## TASK STATEMENT
From the first line of the data below, repeat each line exactly until you reach the line with "Supply Chain Excellence Awards MEA"; include that line too.

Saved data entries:
= Beginning of Section =

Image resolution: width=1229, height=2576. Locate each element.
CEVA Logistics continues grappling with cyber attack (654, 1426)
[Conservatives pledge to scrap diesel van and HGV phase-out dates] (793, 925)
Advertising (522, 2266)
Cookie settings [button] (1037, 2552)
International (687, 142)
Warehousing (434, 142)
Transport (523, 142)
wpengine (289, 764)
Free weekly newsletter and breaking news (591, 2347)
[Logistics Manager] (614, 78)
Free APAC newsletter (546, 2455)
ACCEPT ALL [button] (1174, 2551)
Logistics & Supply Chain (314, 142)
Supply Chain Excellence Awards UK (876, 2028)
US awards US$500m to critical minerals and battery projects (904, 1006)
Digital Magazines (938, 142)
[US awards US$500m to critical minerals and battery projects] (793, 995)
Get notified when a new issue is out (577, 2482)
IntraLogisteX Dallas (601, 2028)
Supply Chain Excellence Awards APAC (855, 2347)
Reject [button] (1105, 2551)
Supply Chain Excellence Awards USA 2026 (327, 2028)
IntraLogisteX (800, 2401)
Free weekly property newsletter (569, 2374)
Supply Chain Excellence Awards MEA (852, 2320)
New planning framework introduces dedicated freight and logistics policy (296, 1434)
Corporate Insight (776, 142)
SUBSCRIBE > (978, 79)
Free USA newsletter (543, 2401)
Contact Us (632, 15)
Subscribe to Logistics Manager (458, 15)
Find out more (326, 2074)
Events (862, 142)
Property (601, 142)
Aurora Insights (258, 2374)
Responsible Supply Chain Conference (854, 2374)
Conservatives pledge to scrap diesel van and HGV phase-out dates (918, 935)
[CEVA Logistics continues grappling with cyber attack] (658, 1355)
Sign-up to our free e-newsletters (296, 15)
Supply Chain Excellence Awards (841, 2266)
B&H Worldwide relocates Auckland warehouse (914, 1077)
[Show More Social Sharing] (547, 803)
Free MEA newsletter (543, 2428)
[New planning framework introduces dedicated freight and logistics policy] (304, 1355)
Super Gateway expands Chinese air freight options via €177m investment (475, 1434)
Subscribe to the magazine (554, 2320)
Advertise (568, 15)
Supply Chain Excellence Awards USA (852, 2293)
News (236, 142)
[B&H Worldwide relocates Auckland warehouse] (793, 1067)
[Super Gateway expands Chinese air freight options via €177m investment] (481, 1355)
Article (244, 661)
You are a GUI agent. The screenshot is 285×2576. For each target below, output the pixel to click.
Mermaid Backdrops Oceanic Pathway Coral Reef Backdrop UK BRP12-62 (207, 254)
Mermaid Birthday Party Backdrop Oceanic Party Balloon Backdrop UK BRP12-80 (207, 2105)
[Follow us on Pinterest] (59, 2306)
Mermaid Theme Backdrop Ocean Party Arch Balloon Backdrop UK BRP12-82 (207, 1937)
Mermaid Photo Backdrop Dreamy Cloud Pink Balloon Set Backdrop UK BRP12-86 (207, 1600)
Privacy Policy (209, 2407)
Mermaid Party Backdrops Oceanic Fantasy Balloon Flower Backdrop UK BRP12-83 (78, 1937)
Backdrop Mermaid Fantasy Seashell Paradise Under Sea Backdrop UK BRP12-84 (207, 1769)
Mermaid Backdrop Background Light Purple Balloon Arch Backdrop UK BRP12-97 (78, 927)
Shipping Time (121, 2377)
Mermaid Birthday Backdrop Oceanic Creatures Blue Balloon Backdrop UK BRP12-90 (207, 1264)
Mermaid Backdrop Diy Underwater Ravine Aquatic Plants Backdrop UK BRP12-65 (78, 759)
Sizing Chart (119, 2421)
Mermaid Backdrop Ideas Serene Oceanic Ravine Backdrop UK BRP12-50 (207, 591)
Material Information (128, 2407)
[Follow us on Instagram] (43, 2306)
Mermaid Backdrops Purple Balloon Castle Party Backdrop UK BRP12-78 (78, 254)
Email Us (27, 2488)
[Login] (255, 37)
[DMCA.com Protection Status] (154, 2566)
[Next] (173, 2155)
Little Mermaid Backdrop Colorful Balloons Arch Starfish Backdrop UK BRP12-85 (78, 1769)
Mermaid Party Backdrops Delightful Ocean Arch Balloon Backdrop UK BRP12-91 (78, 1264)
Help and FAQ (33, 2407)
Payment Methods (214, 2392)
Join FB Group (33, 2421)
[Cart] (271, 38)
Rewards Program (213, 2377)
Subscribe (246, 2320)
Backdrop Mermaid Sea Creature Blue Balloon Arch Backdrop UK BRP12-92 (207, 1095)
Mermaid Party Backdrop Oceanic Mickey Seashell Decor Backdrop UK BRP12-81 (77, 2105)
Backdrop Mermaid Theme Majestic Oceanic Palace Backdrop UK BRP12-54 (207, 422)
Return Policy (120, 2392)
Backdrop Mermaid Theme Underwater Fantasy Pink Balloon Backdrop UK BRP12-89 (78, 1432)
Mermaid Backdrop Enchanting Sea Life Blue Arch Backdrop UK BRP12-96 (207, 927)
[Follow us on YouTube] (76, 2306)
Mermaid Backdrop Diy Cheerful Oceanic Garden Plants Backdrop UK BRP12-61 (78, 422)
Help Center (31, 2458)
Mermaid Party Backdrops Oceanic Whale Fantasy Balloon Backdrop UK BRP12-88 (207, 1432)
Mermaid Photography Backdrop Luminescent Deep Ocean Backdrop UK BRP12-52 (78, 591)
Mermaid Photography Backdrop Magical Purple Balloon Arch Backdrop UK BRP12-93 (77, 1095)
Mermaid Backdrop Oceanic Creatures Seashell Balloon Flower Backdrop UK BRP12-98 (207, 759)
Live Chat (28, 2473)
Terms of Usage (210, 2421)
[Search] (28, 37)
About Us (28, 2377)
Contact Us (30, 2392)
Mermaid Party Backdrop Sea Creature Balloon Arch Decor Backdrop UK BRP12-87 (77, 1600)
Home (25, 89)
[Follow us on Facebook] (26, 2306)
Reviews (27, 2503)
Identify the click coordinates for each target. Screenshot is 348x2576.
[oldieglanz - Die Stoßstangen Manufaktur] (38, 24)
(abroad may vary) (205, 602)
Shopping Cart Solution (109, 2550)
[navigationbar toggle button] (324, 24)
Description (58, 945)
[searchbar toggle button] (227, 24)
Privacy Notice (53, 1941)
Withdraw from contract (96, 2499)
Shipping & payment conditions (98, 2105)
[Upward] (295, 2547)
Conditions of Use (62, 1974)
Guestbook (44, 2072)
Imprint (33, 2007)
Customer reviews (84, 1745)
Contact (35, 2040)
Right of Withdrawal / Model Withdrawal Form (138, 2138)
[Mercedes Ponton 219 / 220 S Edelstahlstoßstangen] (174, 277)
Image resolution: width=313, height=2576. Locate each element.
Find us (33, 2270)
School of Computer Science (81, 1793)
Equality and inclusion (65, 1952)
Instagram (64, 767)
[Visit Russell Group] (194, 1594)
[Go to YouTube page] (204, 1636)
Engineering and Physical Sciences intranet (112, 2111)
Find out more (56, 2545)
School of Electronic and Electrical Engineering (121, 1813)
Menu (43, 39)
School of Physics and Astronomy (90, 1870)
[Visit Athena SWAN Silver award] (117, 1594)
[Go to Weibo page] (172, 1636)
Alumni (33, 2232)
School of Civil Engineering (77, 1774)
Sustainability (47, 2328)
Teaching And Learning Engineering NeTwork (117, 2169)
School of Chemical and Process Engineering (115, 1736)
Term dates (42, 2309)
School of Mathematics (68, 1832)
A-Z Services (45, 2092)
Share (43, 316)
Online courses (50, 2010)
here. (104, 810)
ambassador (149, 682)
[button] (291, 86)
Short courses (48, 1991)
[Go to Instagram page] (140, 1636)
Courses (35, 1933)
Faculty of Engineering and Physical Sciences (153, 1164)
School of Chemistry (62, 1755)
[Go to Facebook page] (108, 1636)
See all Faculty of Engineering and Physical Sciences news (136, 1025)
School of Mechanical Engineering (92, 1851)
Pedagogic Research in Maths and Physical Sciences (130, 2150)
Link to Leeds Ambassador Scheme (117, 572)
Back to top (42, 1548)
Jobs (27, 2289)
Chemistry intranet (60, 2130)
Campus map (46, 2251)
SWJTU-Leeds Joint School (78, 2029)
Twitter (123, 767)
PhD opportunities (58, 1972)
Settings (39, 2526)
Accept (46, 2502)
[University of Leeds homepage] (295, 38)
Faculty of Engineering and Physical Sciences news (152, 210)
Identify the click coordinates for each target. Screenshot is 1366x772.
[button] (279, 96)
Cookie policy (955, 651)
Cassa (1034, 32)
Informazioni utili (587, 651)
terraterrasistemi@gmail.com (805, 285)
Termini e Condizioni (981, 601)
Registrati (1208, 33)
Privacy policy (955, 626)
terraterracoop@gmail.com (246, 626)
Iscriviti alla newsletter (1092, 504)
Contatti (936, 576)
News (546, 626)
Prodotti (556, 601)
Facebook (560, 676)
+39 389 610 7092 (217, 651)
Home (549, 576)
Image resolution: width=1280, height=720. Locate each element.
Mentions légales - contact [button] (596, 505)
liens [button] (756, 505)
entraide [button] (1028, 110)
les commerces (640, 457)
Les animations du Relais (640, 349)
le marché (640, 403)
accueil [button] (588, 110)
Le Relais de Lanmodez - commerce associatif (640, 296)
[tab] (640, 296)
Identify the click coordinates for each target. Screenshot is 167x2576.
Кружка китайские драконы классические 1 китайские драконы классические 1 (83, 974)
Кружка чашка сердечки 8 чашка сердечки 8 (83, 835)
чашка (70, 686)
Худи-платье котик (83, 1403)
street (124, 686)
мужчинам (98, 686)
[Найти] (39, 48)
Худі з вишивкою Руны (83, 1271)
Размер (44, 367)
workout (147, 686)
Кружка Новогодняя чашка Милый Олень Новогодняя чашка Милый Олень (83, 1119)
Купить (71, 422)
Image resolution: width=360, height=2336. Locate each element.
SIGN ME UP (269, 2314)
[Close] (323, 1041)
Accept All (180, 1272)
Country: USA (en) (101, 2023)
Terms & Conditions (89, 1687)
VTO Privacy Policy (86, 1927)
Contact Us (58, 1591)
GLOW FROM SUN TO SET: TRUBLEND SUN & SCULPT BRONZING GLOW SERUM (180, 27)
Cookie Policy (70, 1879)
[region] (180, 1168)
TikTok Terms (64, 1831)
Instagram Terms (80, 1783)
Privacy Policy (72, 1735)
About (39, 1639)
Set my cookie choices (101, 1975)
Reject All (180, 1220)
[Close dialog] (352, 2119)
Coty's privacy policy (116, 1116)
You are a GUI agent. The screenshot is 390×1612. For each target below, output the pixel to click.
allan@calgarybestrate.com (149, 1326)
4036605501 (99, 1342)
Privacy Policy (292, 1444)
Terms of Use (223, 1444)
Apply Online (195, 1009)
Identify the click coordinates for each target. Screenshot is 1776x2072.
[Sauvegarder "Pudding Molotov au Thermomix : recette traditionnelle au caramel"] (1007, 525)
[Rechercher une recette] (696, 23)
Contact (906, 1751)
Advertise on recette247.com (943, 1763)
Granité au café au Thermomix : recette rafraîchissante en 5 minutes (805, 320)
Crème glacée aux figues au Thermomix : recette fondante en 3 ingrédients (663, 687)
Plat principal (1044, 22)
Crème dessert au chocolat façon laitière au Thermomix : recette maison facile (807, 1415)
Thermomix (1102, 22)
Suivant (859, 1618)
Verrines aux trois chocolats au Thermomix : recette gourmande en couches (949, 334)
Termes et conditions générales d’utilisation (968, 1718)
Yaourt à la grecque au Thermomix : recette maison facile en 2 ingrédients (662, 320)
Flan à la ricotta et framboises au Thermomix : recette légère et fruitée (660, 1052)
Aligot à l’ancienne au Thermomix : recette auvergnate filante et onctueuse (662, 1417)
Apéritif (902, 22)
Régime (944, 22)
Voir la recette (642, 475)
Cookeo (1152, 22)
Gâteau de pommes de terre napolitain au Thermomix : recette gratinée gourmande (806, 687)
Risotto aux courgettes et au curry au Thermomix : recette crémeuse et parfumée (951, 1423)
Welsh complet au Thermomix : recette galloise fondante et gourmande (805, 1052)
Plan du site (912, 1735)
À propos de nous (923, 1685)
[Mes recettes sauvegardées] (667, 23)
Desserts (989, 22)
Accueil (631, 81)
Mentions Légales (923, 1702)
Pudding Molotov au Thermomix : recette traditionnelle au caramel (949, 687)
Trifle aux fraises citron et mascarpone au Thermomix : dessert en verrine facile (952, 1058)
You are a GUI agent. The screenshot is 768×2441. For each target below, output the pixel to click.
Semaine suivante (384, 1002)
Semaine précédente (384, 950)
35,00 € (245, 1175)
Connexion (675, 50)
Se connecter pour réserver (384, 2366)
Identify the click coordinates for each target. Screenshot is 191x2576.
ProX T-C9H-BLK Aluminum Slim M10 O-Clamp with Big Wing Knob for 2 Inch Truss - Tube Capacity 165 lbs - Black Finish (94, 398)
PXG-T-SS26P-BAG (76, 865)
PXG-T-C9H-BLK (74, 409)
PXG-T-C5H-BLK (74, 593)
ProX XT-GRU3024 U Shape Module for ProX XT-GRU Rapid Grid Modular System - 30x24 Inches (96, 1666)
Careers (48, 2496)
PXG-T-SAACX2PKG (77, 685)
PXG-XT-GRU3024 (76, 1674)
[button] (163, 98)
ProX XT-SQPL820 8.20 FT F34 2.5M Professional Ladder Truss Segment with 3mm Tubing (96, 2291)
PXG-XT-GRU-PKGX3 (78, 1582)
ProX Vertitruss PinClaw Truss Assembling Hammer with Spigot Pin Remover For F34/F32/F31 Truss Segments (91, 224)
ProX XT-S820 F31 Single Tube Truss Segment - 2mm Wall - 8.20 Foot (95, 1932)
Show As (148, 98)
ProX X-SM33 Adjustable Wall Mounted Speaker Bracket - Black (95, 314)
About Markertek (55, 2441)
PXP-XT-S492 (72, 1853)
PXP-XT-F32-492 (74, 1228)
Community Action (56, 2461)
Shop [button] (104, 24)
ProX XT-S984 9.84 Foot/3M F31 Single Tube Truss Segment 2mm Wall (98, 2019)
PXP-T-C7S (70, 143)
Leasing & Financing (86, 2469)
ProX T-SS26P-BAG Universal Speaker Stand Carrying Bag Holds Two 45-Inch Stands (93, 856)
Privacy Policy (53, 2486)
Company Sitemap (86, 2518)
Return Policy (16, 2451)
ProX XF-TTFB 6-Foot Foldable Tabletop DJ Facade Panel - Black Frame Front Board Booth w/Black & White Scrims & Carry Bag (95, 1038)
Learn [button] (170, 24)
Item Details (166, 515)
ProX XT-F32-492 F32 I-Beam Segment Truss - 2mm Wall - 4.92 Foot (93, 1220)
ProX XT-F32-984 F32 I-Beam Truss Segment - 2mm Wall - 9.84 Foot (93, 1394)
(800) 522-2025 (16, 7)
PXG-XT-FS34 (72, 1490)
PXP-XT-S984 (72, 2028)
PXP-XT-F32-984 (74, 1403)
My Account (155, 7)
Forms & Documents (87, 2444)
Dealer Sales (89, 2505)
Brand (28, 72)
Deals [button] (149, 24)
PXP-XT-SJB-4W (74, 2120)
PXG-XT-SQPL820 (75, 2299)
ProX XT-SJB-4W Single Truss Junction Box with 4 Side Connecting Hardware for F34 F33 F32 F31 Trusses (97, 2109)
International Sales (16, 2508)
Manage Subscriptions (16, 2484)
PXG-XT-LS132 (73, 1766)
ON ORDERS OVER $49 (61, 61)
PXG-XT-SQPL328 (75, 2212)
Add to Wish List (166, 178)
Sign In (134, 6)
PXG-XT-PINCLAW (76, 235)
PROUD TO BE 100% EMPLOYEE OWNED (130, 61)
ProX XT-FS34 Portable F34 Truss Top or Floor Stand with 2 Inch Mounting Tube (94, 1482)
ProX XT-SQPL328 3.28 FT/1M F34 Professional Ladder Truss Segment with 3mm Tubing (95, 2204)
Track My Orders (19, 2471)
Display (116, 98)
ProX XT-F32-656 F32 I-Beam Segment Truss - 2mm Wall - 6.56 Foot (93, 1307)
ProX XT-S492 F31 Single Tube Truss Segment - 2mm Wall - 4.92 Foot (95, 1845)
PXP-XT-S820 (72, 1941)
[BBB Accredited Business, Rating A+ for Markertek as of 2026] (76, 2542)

= End of Section =

## TASK RESPONSE
Image resolution: width=1229, height=2576. Locate each element.
CEVA Logistics continues grappling with cyber attack (654, 1426)
[Conservatives pledge to scrap diesel van and HGV phase-out dates] (793, 925)
Advertising (522, 2266)
Cookie settings [button] (1037, 2552)
International (687, 142)
Warehousing (434, 142)
Transport (523, 142)
wpengine (289, 764)
Free weekly newsletter and breaking news (591, 2347)
[Logistics Manager] (614, 78)
Free APAC newsletter (546, 2455)
ACCEPT ALL [button] (1174, 2551)
Logistics & Supply Chain (314, 142)
Supply Chain Excellence Awards UK (876, 2028)
US awards US$500m to critical minerals and battery projects (904, 1006)
Digital Magazines (938, 142)
[US awards US$500m to critical minerals and battery projects] (793, 995)
Get notified when a new issue is out (577, 2482)
IntraLogisteX Dallas (601, 2028)
Supply Chain Excellence Awards APAC (855, 2347)
Reject [button] (1105, 2551)
Supply Chain Excellence Awards USA 2026 (327, 2028)
IntraLogisteX (800, 2401)
Free weekly property newsletter (569, 2374)
Supply Chain Excellence Awards MEA (852, 2320)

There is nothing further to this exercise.